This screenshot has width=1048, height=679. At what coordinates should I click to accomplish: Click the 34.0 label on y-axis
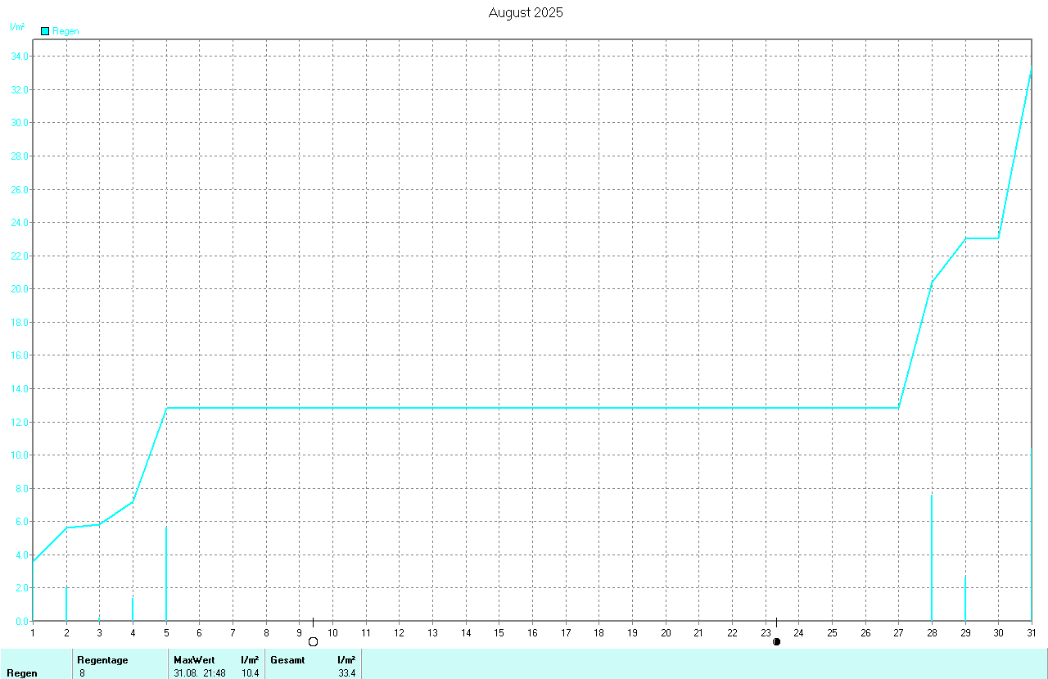click(x=19, y=57)
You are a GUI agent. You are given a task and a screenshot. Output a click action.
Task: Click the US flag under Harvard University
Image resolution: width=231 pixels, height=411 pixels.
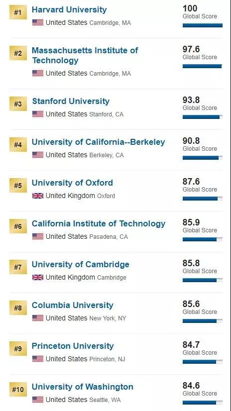pos(38,22)
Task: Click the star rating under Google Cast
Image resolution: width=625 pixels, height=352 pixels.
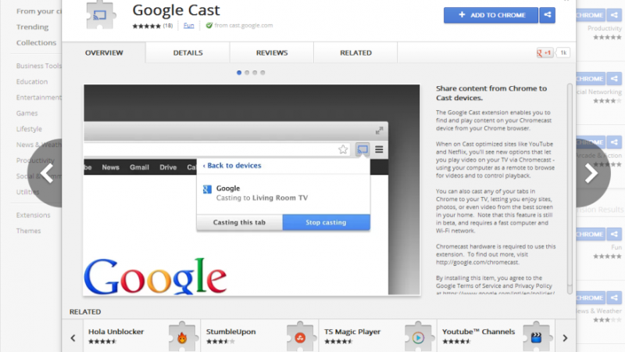Action: 146,26
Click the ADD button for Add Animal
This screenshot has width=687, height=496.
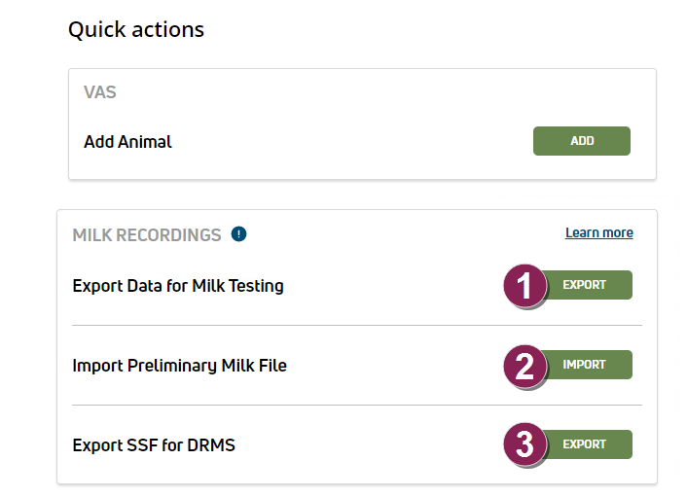pyautogui.click(x=581, y=141)
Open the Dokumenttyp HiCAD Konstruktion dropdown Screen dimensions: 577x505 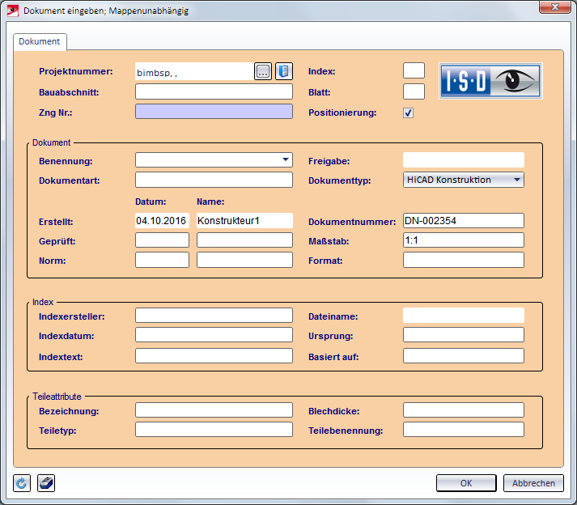[517, 180]
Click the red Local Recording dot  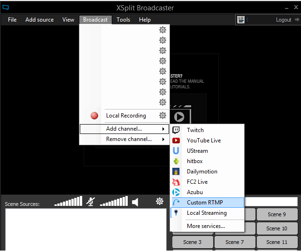tap(94, 116)
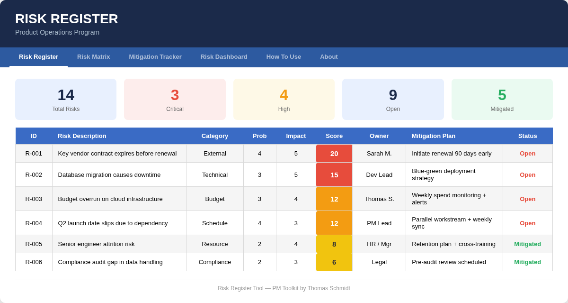Click the High risks card
Viewport: 568px width, 303px height.
click(x=284, y=99)
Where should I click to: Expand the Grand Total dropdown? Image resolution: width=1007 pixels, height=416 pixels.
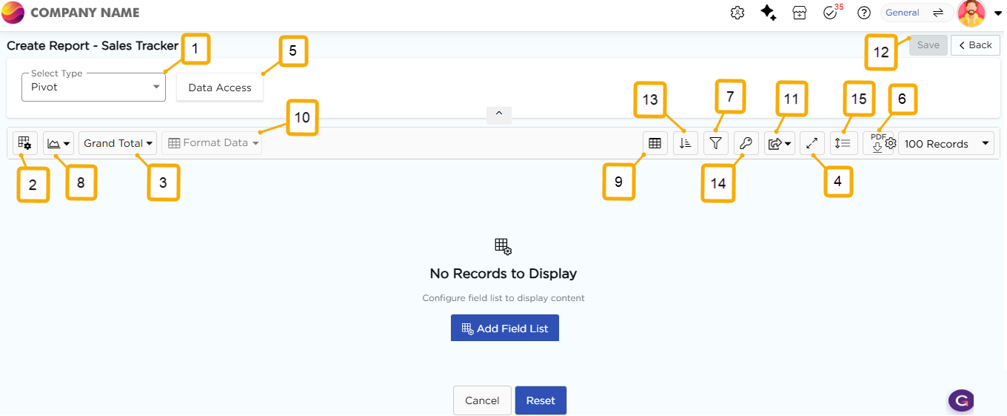[x=118, y=143]
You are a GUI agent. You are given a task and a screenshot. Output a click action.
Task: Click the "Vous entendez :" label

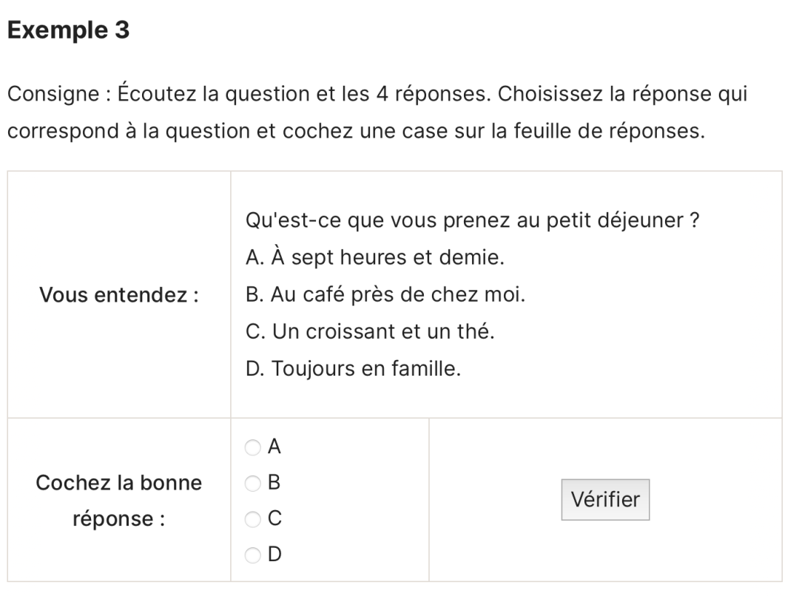pos(118,295)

· · ·

* _Work task_
Your answer should consist of each line of the data above in which the word "under" occurs.

* _Answer section_
Task: Click the US flag under Harvard University
Task: Click the star rating under Google Cast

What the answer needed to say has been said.